Love at your fingertips?

The metaphor of Fingernails is quite direct: in digital times in which we type instead of write, in which science leads emotion (a paradox, I know), how do we discover love? We already know that the answer will be that the heart is not dictated by algorithms because Artificial Intelligence or technology, in fictional stories, are our antagonists, even if silent. Therefore, in this small romantic production produced by Cate Blanchett and her husband, we once again question how to identify true love.

In a not-too-distant dystopian future, Love can be identified with 100% accuracy through DNA tests. By pulling out a fingernail (another metaphor for the pain of the process), after several compatibility tests, a couple can be sure that they are with the “right person”. The theme is not new, Black Mirror and other series and films used the same scenario (with different results). In director Christos Nikou’s version, we meet Anna (Jessie Buckley) and Ryan (Jeremy White Allen), a young couple who took the test and live happily in a life without scares, expectations, or even passion.

Although the procedure is available without major problems at the Love Institute, not everyone has the courage to take the test, either for fear of the answer or because they trust sensations more than science. Anna believes in both and in the proposal that it is possible to feel and trust, developing some intimacy activities and technological provocations. For example, some activities are painful, such as taking electroshock to feel the pain of the partner’s absence, and almost drowning to feel the sensation of near death without the other person, while intimate baths create the sexual and sensitive connection that a relationship should have. Sounds strange, doesn’t it? So it is.

When Anna starts working at the Institute, these certainties will be put to the test. There she is paired with instructor Amir (Rhiz Ahmed) and the chemistry between them is immediate. Little by little she confronts her beliefs about true love, faced with comparisons between Amir and Ryan, even her boss, Duncan (Luke Wilson) whose apparently happy marriage ended after he tested and saw that he and his wife were not 100% compatible, even if to the naked eye, they were perfect for each other.

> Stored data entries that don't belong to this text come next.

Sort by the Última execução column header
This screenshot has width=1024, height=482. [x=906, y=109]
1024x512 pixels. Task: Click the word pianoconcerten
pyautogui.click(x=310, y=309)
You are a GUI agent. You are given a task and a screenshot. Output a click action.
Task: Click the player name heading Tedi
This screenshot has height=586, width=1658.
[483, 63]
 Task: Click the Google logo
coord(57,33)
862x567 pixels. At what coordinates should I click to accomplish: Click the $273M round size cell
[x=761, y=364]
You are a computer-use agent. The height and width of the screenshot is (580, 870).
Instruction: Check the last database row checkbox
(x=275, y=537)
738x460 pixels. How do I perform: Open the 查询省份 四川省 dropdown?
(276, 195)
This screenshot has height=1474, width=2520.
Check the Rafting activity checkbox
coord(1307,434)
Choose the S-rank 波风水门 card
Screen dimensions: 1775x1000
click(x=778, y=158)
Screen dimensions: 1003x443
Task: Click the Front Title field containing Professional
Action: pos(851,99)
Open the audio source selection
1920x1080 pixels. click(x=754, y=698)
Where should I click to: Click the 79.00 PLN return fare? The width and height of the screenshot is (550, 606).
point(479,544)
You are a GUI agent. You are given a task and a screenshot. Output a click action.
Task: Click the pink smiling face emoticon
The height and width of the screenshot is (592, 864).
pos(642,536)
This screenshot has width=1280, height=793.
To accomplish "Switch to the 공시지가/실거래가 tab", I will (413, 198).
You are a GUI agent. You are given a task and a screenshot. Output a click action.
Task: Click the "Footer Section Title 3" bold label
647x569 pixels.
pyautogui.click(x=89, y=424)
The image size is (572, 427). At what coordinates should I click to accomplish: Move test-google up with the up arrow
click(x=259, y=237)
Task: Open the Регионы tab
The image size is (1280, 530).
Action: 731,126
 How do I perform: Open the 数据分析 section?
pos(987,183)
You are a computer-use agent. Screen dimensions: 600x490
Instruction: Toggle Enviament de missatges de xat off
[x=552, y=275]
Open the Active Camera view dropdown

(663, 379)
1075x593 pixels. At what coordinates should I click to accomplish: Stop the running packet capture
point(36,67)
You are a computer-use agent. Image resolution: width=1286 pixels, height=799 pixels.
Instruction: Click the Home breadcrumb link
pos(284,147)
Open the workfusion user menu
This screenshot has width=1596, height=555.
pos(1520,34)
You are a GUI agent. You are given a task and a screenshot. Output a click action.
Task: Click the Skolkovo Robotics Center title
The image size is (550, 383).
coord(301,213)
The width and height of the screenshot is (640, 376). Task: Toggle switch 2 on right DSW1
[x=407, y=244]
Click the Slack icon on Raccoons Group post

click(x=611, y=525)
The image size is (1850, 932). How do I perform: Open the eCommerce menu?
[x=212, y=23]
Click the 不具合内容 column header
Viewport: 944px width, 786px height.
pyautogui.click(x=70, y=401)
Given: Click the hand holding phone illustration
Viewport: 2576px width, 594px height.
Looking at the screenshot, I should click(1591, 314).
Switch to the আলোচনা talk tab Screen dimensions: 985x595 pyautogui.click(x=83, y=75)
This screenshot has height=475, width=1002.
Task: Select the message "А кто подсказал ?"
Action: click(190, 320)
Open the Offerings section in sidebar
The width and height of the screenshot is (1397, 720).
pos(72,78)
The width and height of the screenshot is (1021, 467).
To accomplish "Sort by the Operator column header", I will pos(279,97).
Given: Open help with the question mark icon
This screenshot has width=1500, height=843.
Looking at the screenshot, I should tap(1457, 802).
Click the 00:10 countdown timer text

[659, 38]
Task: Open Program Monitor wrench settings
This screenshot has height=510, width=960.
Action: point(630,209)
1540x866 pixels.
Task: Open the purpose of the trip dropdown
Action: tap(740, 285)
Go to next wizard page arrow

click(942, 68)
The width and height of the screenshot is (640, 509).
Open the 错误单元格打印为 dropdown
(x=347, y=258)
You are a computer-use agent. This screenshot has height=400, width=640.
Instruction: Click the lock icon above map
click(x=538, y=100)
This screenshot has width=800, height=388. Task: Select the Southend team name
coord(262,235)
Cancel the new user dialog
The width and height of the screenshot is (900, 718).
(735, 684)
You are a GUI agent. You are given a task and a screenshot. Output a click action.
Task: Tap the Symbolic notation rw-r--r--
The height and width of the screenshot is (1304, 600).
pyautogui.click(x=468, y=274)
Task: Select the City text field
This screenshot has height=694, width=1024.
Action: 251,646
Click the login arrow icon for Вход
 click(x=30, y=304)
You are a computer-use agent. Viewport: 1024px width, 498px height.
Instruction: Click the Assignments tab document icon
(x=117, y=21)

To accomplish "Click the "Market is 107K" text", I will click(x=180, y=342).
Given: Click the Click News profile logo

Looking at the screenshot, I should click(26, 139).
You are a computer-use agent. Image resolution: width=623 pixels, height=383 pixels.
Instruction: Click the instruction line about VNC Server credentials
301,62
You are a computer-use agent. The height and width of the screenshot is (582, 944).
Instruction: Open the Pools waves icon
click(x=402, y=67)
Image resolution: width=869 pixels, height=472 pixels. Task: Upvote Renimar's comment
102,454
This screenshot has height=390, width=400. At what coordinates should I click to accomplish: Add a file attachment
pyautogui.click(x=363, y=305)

I already gave spoilers, but I spared the development so that you can question, as the director does, the use of exact science for a human relationship. Testing genetic compatibility is already a sad reality for some people who pay for it, to have mathematical knowledge of possibilities. Would it be possible to include romance in this account? Cinema and traditional romantics say no, but here’s the small quality subtlety of Fingernails, it’s not the relationship between Amir and Anna that brings the answer, but hers with Ryan.

There is love between them, but there is also miscommunication. They are 100% compatible, but what we see is a zero connection. They don’t like the same things. They don’t want the same things. How can they be made for each other? Could wanting the same thing (true love, certainty of a stable relationship) change the result? Would the routine be impossible to measure as dangerous?

With good and sensitive performances from the main trio it helps. And the use of the song Only You, by Yazoo, seems to be the basis of the story once again. The song, which appears in 13 Reasons Why and The Great, sets the tone for the film as well. For romantics and skeptics, and especially believers in romantic love, the one that no algorithm can calculate.